§ Task prompt
Every word of the data below has to be copied faithfully.

§ Data for this exercise

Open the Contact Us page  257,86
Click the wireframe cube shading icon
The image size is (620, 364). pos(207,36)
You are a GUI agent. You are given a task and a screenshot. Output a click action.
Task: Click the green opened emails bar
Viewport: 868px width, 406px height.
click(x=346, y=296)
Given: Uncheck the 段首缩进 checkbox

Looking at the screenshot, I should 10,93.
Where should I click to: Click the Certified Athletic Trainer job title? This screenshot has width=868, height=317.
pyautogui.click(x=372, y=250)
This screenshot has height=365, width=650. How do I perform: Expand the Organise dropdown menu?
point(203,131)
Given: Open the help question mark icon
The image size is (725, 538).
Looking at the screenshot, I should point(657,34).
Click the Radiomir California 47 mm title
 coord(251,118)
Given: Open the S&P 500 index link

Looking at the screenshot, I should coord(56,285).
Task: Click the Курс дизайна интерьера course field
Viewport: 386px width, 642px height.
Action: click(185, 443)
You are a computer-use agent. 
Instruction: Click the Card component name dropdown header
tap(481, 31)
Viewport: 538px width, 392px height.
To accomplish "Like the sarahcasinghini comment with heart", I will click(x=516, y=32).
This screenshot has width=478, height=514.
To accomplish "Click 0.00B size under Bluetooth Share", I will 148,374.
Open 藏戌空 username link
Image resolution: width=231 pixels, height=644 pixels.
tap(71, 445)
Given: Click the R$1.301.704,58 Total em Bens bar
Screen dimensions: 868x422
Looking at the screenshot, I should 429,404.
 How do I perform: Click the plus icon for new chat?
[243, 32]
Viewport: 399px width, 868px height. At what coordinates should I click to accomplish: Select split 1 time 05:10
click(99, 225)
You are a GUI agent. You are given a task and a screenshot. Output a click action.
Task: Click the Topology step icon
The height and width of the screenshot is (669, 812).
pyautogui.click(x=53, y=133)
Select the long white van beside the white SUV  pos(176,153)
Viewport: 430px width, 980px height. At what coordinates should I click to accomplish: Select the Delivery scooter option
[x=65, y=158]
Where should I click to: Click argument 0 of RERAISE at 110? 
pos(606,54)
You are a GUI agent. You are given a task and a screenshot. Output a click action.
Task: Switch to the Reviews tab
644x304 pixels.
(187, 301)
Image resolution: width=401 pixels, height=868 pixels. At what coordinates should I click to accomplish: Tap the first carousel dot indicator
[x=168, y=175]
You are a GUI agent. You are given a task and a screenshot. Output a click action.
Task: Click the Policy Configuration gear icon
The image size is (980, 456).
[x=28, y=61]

§ Exercise solution
Open the Contact Us page  257,86
Click the wireframe cube shading icon
The image size is (620, 364). pos(207,36)
You are a GUI agent. You are given a task and a screenshot. Output a click action.
Task: Click the green opened emails bar
Viewport: 868px width, 406px height.
click(x=346, y=296)
Given: Uncheck the 段首缩进 checkbox

Looking at the screenshot, I should 10,93.
Where should I click to: Click the Certified Athletic Trainer job title? This screenshot has width=868, height=317.
pyautogui.click(x=372, y=250)
This screenshot has height=365, width=650. How do I perform: Expand the Organise dropdown menu?
point(203,131)
Given: Open the help question mark icon
The image size is (725, 538).
Looking at the screenshot, I should point(657,34).
Click the Radiomir California 47 mm title
 coord(251,118)
Given: Open the S&P 500 index link

Looking at the screenshot, I should coord(56,285).
Task: Click the Курс дизайна интерьера course field
Viewport: 386px width, 642px height.
Action: click(185, 443)
You are a computer-use agent. 
Instruction: Click the Card component name dropdown header
tap(481, 31)
Viewport: 538px width, 392px height.
To accomplish "Like the sarahcasinghini comment with heart", I will click(x=516, y=32).
This screenshot has width=478, height=514.
To accomplish "Click 0.00B size under Bluetooth Share", I will 148,374.
Open 藏戌空 username link
Image resolution: width=231 pixels, height=644 pixels.
tap(71, 445)
Given: Click the R$1.301.704,58 Total em Bens bar
Screen dimensions: 868x422
Looking at the screenshot, I should 429,404.
 How do I perform: Click the plus icon for new chat?
[243, 32]
Viewport: 399px width, 868px height. At what coordinates should I click to accomplish: Select split 1 time 05:10
click(99, 225)
You are a GUI agent. You are given a task and a screenshot. Output a click action.
Task: Click the Topology step icon
The height and width of the screenshot is (669, 812).
pyautogui.click(x=53, y=133)
Select the long white van beside the white SUV  pos(176,153)
Viewport: 430px width, 980px height. At what coordinates should I click to accomplish: Select the Delivery scooter option
[x=65, y=158]
Where should I click to: Click argument 0 of RERAISE at 110? 
pos(606,54)
You are a GUI agent. You are given a task and a screenshot. Output a click action.
Task: Switch to the Reviews tab
644x304 pixels.
(187, 301)
Image resolution: width=401 pixels, height=868 pixels. At what coordinates should I click to accomplish: Tap the first carousel dot indicator
[x=168, y=175]
You are a GUI agent. You are given a task and a screenshot. Output a click action.
Task: Click the Policy Configuration gear icon
The image size is (980, 456).
[x=28, y=61]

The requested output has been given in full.